Conditions such as rheumatoid arthritis, digestive and blood disorders, and cystic fibrosis play a role in developing osteoporosis, Schmaltz said. They can impair the body's ability to absorb needed nutrients.
Bone loss is a common side effect of drugs used to treat asthma and rheumatoid arthritis, according to the NIH.
Men have larger skeletons, their bone loss starts later and progresses more slowly, and they have no period of rapid hormonal change and bone loss, as women do after menopause, according to the NIH.
Bone is constantly changing -- that is, old bone is removed and replaced by new bone. During childhood, more bone is produced than removed, so the skeleton grows in both size and strength.
"Bones, if they're healthy, are very, very strong," Schmaltz said.
For most people, bone mass peaks during their 20s. By this age, men typically have accumulated more bone mass than women. After this point, the amount of bone in the skeleton typically begins to decline slowly as removal of old bone exceeds formation of new bone.
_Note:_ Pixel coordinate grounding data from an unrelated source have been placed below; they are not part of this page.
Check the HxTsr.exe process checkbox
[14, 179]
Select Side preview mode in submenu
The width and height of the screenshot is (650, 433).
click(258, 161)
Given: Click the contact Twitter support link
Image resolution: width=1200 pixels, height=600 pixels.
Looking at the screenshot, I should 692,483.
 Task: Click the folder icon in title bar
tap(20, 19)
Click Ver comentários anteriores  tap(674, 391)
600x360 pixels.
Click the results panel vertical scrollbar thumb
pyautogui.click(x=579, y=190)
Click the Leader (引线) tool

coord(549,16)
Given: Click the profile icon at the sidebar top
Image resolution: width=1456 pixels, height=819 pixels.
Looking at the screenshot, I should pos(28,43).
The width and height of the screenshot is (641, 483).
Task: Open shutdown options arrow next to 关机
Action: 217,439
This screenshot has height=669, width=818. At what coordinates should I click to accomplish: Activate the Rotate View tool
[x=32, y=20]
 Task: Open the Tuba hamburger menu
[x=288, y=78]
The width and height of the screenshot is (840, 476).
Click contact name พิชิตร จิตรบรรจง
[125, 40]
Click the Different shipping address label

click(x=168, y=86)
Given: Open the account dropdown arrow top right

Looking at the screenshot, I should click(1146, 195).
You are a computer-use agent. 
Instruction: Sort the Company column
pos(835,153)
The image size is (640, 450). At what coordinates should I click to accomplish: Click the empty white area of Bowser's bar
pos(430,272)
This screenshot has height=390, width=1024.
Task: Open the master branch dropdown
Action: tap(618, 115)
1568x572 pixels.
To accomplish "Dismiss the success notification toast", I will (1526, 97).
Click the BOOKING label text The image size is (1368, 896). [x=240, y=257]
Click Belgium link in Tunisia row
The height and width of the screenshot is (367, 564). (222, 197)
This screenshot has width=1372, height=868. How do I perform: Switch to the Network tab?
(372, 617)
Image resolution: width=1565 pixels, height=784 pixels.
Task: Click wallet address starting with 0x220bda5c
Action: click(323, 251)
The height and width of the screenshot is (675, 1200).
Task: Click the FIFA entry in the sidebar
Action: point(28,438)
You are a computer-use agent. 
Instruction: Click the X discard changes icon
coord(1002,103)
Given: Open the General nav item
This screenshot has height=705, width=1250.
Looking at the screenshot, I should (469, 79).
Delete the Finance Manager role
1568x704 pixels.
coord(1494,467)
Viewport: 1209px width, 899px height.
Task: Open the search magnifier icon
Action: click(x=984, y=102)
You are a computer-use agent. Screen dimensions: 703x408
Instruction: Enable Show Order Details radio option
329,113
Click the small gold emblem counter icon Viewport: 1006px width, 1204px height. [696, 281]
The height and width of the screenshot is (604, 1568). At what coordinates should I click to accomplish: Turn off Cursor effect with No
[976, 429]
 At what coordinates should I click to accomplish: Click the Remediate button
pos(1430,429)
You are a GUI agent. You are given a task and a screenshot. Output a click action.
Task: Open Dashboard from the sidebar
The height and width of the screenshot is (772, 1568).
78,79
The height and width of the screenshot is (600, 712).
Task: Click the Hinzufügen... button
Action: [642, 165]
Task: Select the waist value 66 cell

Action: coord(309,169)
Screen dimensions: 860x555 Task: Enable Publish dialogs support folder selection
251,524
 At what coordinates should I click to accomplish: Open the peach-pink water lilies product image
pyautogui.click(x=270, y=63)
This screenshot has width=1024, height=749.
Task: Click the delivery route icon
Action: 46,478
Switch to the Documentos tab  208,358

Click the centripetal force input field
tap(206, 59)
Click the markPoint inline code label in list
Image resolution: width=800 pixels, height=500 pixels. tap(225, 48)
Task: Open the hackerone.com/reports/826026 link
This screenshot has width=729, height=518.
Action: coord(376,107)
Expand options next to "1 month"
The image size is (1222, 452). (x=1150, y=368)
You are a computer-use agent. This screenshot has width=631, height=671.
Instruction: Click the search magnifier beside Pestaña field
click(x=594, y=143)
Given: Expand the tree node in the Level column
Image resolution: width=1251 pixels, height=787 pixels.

"Bone continually monitors what stress we put on it," he said. "With bone mass, it's a 'use-it-or-lose-it' proposition, much like muscle."
But by age 65 or 70, men and women are losing bone mass at the same rate, and the absorption of calcium -- an essential nutrient for bone health throughout life -- decreases in both sexes, the NIH said. Excessive bone loss causes bone to become fragile and more likely to fracture.
Most commonly, fractures occur in the hip, spine and wrist, and can be permanently disabling. Hip fractures are especially dangerous. Perhaps because such fractures tend to occur at older ages in men than in women, men who suffer hip fractures are more likely than women to die from complications, according to the NIH.
Early detection of a loss in bone density can alert your doctor to the need for medication or supplements, a balanced diet with a lot of calcium- and vitamin D-rich foods, a program of physical exercise and smoking cessation.
Exercise -- such as brisk walking at least 30 minutes a day -- is a proven method to strengthen bones, Schmaltz said. And any weight-bearing exercises are helpful.
"In the 25 to 64 age range, only about 35 percent of men are meeting the minimum exercise prescription of what they should be doing," he said.
Calcium is critical to helping the body build and maintain bone density.
"To make new bone the body needs, it takes plenty of calcium," Schmaltz said. "In the age range of 19 to 50, it's recommended that a person get 1,000 milligrams a day. If you're older than 50, the recommendation is 1,200 milligrams a day."
To help the body properly use calcium, vitamin D is recommended, he said. "The recommendation used to be 400 to 800 (international) units a day; now it's 800 units a day. Some take 1,200."
Some health professionals are including the Dexa scan in their male patients' annual physical exam, Schmaltz said. "They'll tell the patient, 'We'll check your BMD along with your hemogloblin and cholesterol.'
"It's better to be proactive than waiting for something to happen."